Каждая из этих двух религий могла почитать себя наиболее совершенной: потому что кальвинистская более сообразовалась с тем, что говорил Иисус Христос, а лютеранская — с тем, как действовали апостолы.

ГЛАВА VI

Другой парадокс Бейля

Бейль, надругавшись над всеми религиями вообще, поносит и христианство, он осмеливается утверждать, будто истинные христиане не в состоянии основать жизнеспособное государство. Почему же нет? Это были бы граждане, превосходно понимающие свои обязанности и прилагающие все старание, чтобы их выполнять, они бы отлично сознавали право естественной обороны, чем требовательнее относились бы они к своим религиозным обязанностям, тем лучше они помнили бы о своих обязанностях к отечеству. Христианские начала, глубоко запечатленные в их сердцах, были бы несравненно действеннее ложной чести монархии, человеческих добродетелей республик и раболепного страха деспотических государств.

Удивительно, что приходится обвинять этого великого человека в непонимании собственной религии, в неумении отличить порядок установления христианства от самого христианства и предписания евангелия от его советов. Когда законодатель вместо того, чтобы издавать законы, дает советы, это значит, что он понимает, что если бы его советы были облечены в форму законов, они противоречили бы духу его законов.

ГЛАВА VII

О законах совершенства в религии

Человеческие законы, обращающиеся к уму, должны давать предписания, а не советы. Религия, обращающаяся к сердцу, должна давать много советов и мало предписаний.

Когда, например, она дает правила не для хорошего, а для наилучшего, не для блага, а для совершенства, надо, чтобы

это были советы, а не законы, потому что совершенство не касается всех людей или всех вещей. Кроме того, если это законы, то для того, чтобы заставить людей соблюдать их, потребуется бесконечное множество других законов. Безбрачие было советом христианства, когда его сделали законом для известной категории людей, возникла необходимость в постепенном издании новых законов, чтобы принудить людей к соблюдению этого закона. Законодатель утомил и самого себя, и общество, понуждая к исполнению таких предписаний, которые людьми, любящими совершенство, были бы исполнены как совет.

ГЛАВА VIII

О согласовании законов нравственности с законами религии

В стране, имевшей несчастье получить свою религию не от бога, необходимо все-таки, чтобы религия находилась в согласии с нравственностью, потому что даже ложная религия служит наилучшим ручательством за человеческую честность.

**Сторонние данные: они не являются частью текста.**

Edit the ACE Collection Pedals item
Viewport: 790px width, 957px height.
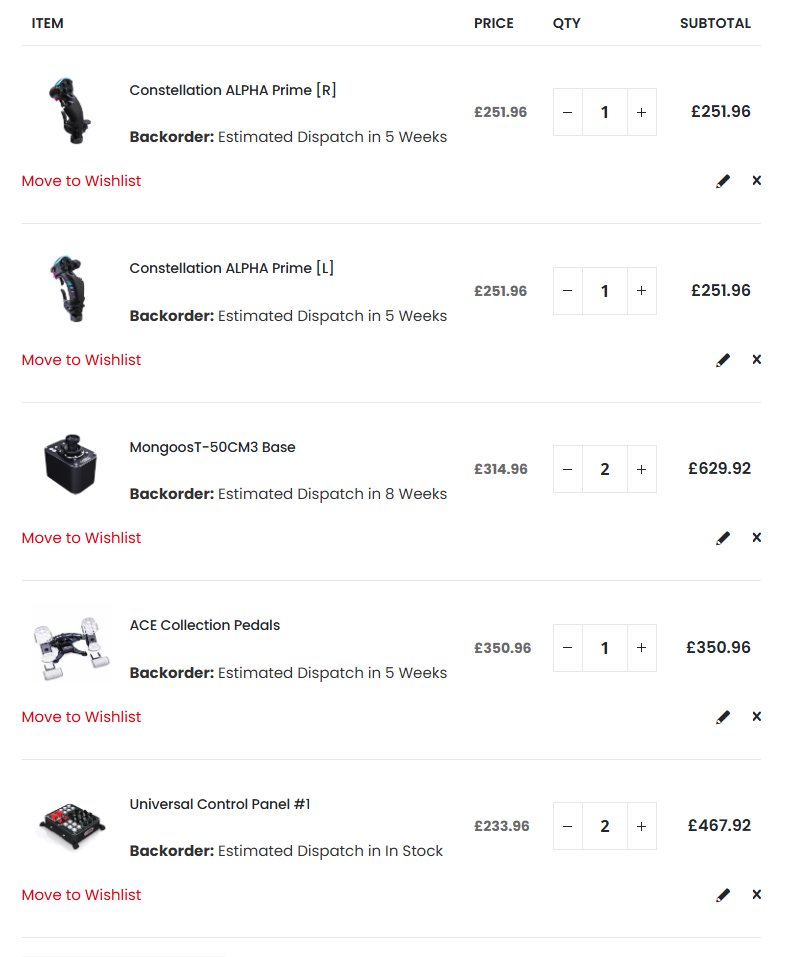point(723,717)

Основные правила религии Пегю заключаются в том, чтобы не убивать, не красть, избегать любострастия, не делать ничего неприятного ближнему, напротив, делать ему, насколько возможно, добро. При соблюдении этих правил, как уверены жители Пегю, можно спастись во всякой вере, вот почему, хотя гордые и бедные, они кротки и сострадательны к несчастным.

ГЛАВА IX

О ессеях

Ессеи давали обет соблюдать справедливость по отношению к людям, не делать никому зла, даже по долгу повиновения, ненавидеть несправедливых, быть верными данному слову, повелевать со скромностью, держать всегда сторону правды, избегать всякой незаконной прибыли.

ГЛАВА X

О секте стоиков

Различные философские секты у древних можно рассматривать как своего рода религии. Между ними не было ни одной, правила которой были бы более достойны человека и более пригодны для воспитания добродетельных людей, чем школы стоиков. Если бы я мог на минуту забыть, что я христианин, я бы признал уничтожение школы Зенона одним из величайших несчастий, постигших человечество.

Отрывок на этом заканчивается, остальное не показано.